More recently, the “First School of Advanced Science in Mobility: Theory and Methods“, organized by Thiago in collaboration with Dr. Bianca Freire-Medeiros (Department of Sociology, University of São Paulo), brought over to Brazil experts from eight different countries, who delivered classes and interacted with researchers and postgraduate students from various areas of knowledge. In Brazil – and perhaps Latin America as a whole – research on mobility, in the perspective proposed by the “New Mobilities Paradigm”, is a relatively recent issue, so that with SPMobilities an important step towards the constitution and strengthening collaborative networks in Brazil, Latin America in connection with other institutions around the world – such as CeMoRe and Policy, Drexel University, USA.

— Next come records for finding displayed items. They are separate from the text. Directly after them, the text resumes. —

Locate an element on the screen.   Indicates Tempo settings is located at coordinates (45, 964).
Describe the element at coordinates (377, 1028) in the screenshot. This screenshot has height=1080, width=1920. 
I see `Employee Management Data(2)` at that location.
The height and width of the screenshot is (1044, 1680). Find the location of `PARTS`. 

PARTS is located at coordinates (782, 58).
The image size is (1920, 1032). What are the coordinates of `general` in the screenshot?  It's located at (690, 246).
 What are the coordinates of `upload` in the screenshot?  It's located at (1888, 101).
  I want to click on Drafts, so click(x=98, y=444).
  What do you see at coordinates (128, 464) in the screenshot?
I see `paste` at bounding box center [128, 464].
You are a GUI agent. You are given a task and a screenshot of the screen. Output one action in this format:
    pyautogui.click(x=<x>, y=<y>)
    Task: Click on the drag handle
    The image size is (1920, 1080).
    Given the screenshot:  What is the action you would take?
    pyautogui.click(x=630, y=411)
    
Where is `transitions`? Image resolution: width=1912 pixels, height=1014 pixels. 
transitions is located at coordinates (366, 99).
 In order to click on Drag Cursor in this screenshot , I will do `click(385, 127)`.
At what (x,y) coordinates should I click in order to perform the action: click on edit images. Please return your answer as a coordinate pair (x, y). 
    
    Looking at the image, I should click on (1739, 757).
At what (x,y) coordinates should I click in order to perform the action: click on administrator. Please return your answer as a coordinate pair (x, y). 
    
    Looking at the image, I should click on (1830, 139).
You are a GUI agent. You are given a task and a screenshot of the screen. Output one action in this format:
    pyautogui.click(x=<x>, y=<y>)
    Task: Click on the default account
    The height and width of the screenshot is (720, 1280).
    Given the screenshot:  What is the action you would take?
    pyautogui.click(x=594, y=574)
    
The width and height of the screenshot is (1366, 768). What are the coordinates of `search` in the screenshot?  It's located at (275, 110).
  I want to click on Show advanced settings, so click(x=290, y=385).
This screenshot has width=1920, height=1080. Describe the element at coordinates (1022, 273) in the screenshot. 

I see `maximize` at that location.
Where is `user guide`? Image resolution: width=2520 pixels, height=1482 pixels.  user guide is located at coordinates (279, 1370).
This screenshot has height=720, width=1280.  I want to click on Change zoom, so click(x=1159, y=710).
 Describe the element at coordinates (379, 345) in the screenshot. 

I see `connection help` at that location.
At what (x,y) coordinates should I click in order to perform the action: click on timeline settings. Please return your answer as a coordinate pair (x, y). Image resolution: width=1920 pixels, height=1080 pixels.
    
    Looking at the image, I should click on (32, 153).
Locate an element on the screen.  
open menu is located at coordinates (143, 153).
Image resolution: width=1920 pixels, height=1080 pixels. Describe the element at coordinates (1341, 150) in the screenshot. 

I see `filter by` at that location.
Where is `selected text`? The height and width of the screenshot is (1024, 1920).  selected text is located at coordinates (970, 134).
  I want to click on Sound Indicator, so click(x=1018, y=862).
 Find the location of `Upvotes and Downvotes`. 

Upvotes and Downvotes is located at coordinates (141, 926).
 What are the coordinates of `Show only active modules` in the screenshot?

Whether through the technical aspects or the more humanistic approach on the phenomenon of mobilities, Thiago has been seeking to build research experiences that bring together concepts, theories and methods for the study of tourism in a broader way. After all, tourism and its multiple variants unveil tacit or implicit manifestations of mobility and deserve, therefore, a careful look to overcome sole focus on marketing and operational approaches.
“To engage with CeMoRe team, an auspicious think tank for mobilities within the social sciences, is an outstanding opportunity to improve theoretical work and also link with international scholars and researchers based in Lancaster”.
During his stay, Thiago will work closely with CeMoRe’s director, Professor Monika Buscher, in order to develop a digital platform aiming to organize and facilitate public and virtual access to John Urry’s private library, which has been donated to the University of São Paulo and will soon be transferred there. Indeed, this colletion should contribute greatly to increase mobility research in Brazil and Latin America, allowing other researchers to get in touch with this subject and to propose other initiatives that continue reverberating the brilliant thoughts on mobilities unfolded by John and many of his colleagues.